Paul Corry

An assignment model for dynamic load planning of intermodal trains

Intermodal terminals are important facilities in the container transport network, providing an exchange of containers between road and rail transport. Numerous factors can affect throughput in such highly integrated systems. These include numbers and types of equipment, physical layout, storage capacity and operating strategies. This study aims to improve operating strategies by developing an analytical tool to assist in load planning of container trains. The problem investigated can be described as a dynamic assignment problem with many uncertain parameters. Numerical investigations focus on tuning the proposed model to deal with the uncertainties.

Ant Colony Optimisation for Machine Layout Problems

Flexible machine layout problems describe the dynamic arrangement of machines to optimise the trade-off between material handling and rearrangement costs under changing and uncertain production environments. A previous study used integer-programming techniques to solve heuristically reduced versions of the problem. As an alternative, this paper introduces an ant colony optimisation (ACO) algorithm to generate good solutions. Experimental results are presented, with ACO obtaining better solutions than the reduction heuristic.

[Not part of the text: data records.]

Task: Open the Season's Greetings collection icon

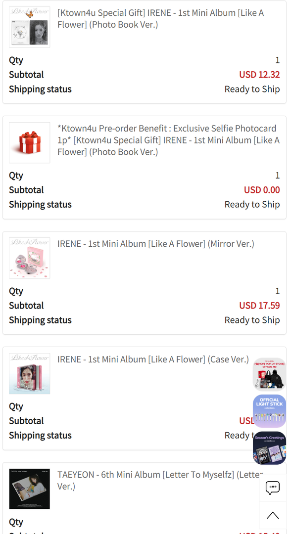Action: coord(270,448)
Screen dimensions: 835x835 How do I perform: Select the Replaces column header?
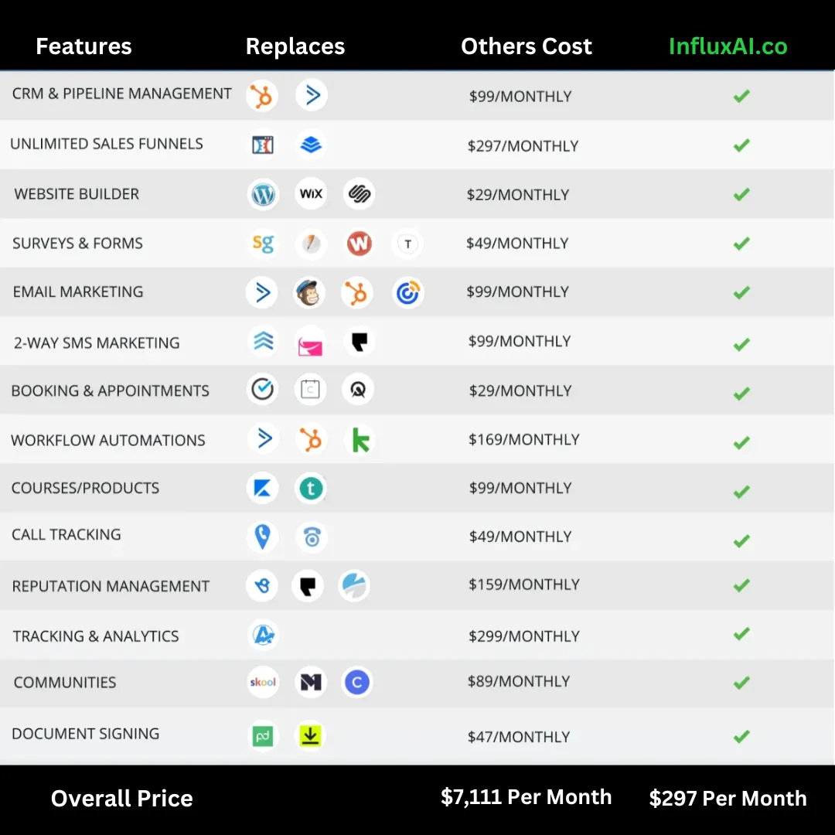tap(295, 46)
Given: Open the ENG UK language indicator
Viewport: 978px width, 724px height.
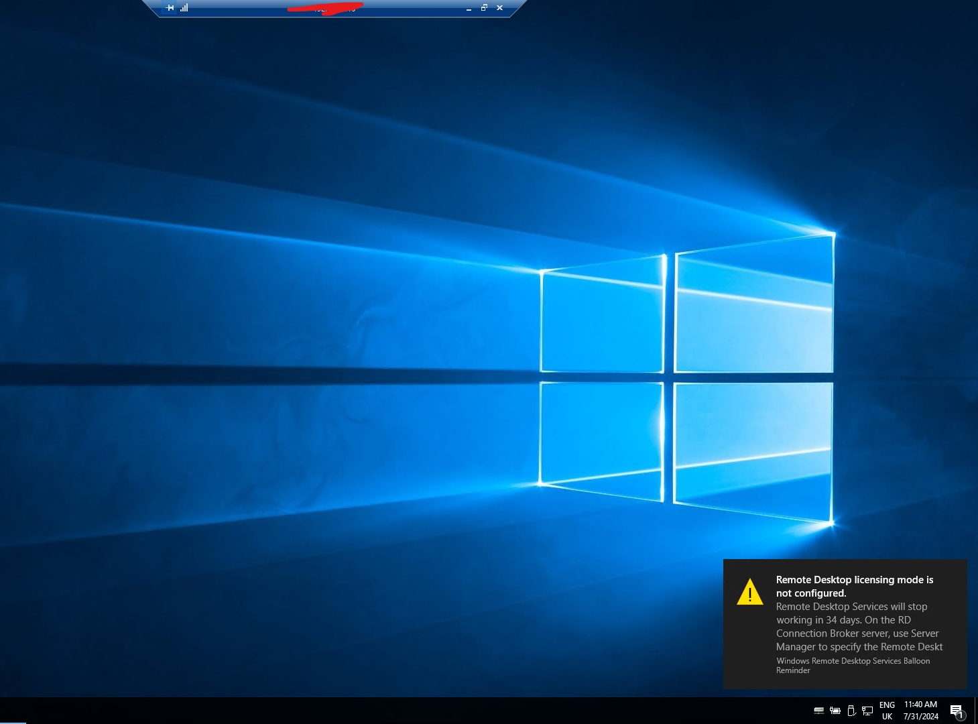Looking at the screenshot, I should [x=888, y=709].

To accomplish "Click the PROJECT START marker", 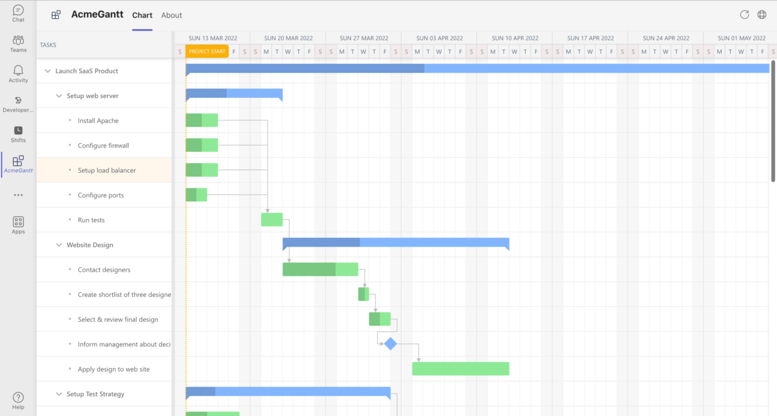I will point(207,51).
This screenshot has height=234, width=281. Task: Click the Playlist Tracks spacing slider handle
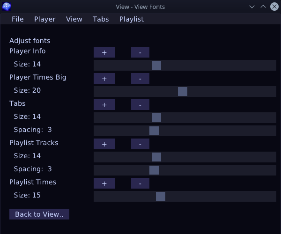pyautogui.click(x=154, y=170)
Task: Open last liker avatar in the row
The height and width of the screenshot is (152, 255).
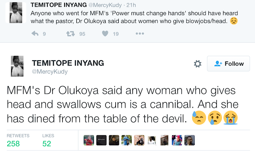Action: 190,140
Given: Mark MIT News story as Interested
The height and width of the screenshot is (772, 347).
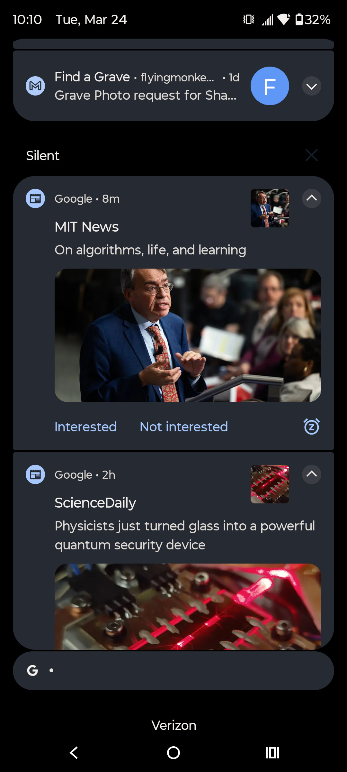Looking at the screenshot, I should click(85, 427).
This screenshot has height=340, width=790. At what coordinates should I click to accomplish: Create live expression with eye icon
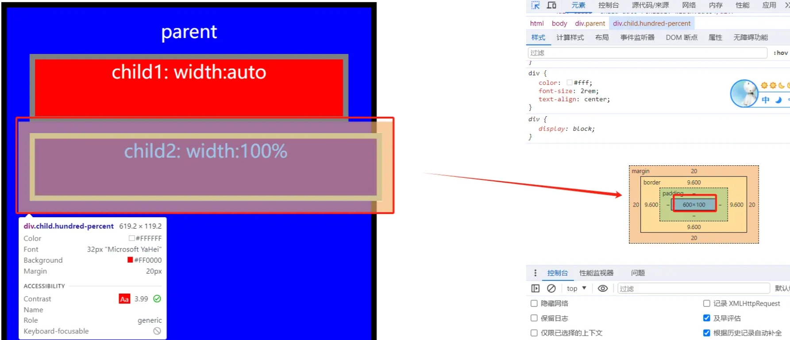(x=603, y=288)

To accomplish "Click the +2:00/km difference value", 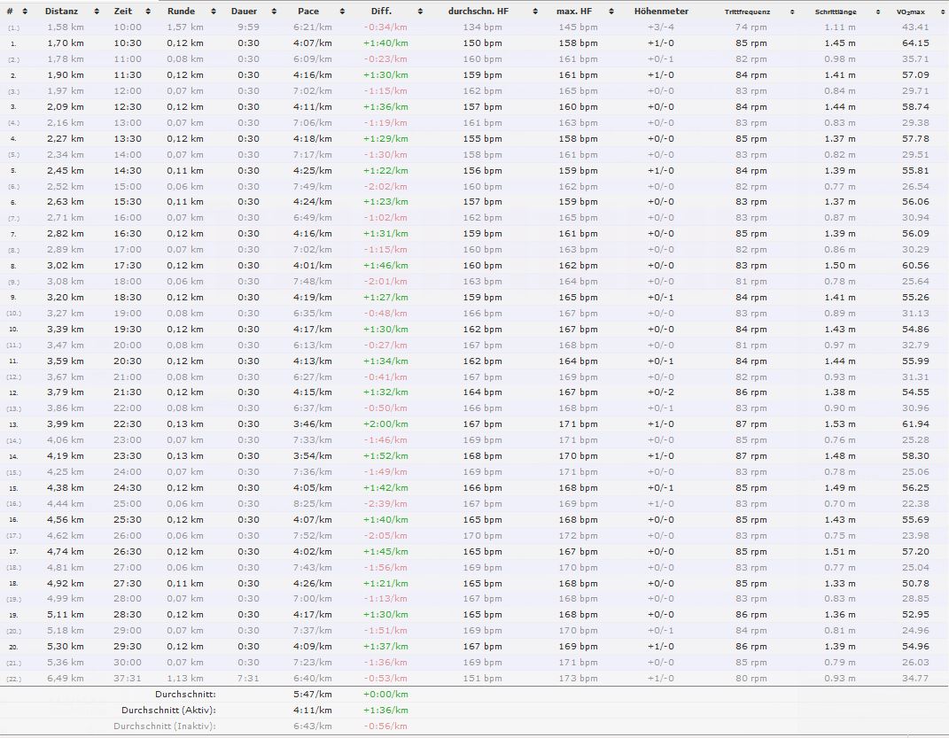I will pos(385,424).
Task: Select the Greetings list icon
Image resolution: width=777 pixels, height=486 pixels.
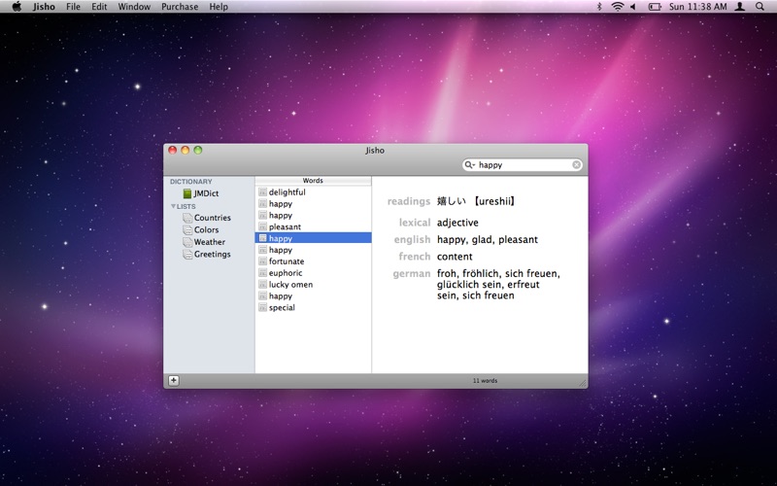Action: tap(187, 255)
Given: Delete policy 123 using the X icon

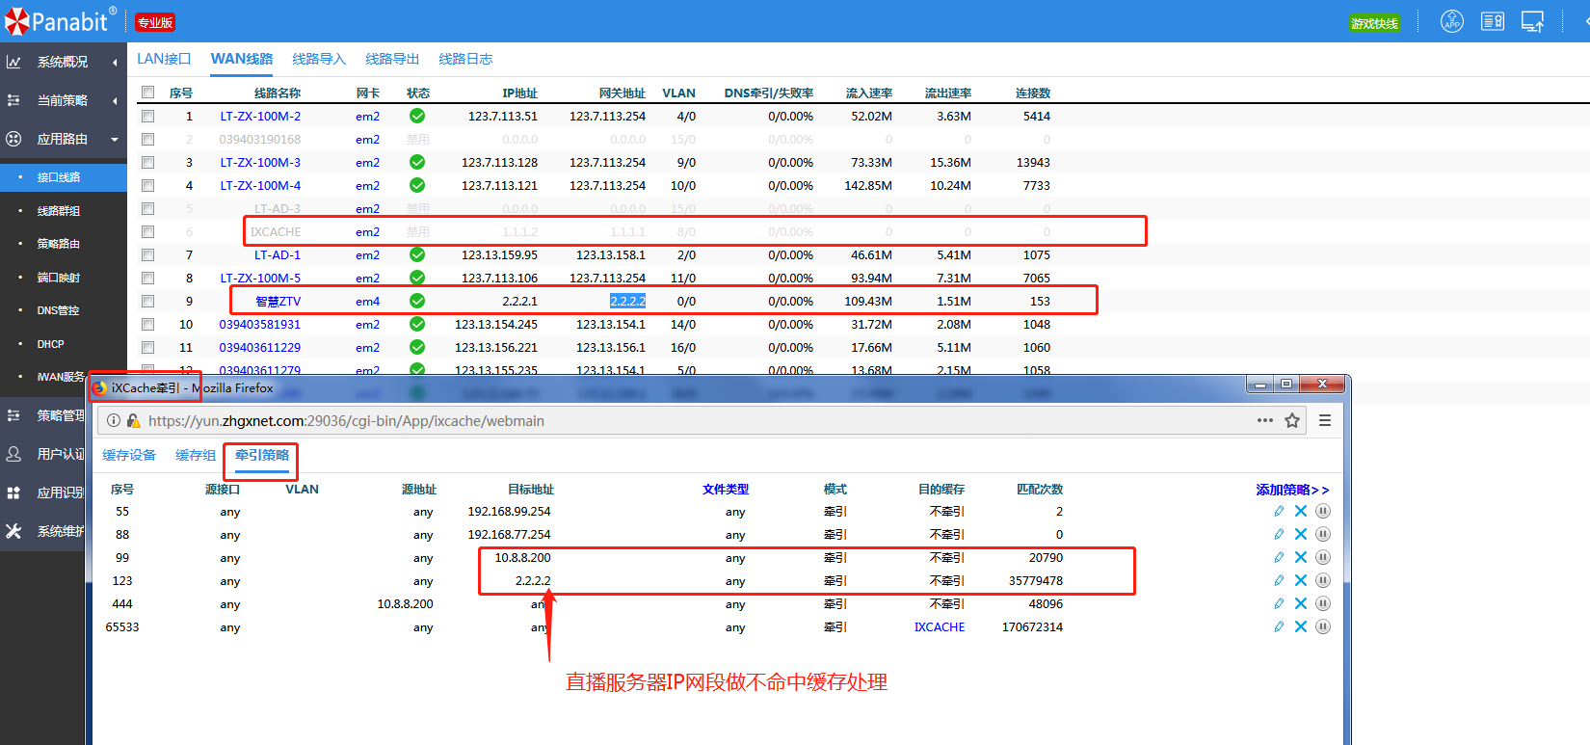Looking at the screenshot, I should pos(1301,580).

Optimised loading patterns for intermodal trains

This paper considers one important aspect of operations planning referred to hereafter as train planning. Train planning is the process of spatially assigning containers to specific wagons (also known as railcars) on an intermodal train. The spatial arrangement of containers on a train can have a significant influence over the amount of time and energy consumed in the handling of containers. Efficient train planning can also maximise utilisation of wagon carrying capacity. This study proposes a mixed-integer programming model to determine the arrangement of containers on a train to minimise a weighted sum of number of wagons required and equipment working time. Due to the large number of variables, the proposed model cannot be solved in a timely manner for practical problems. This is addressed by applying heuristic algorithms local search and simulated annealing. Discrete-event simulation of an intermodal terminal is used to evaluate the proposed methods and to illuminate various properties of the model.

Job scheduling with technical constraints

Many scheduling problems that arise in industry have technical constraints unique to the specific industry. Scheduling methodologies must be highly customized to deal with the unique technical constraints. This study proposes a scheduling model that can incorporate technical constraints into standard scheduling constraints already present in classical models. Using this approach, technical constraints from one industry can be interchanged with those from another with little modification to the existing methodologies. The conditions under which this approach can be applied are investigated and frameworks for applying dispatching rules are proposed. Numerical experiments evaluate the performance of these dispatching rules and compare them with two meta-heuristics.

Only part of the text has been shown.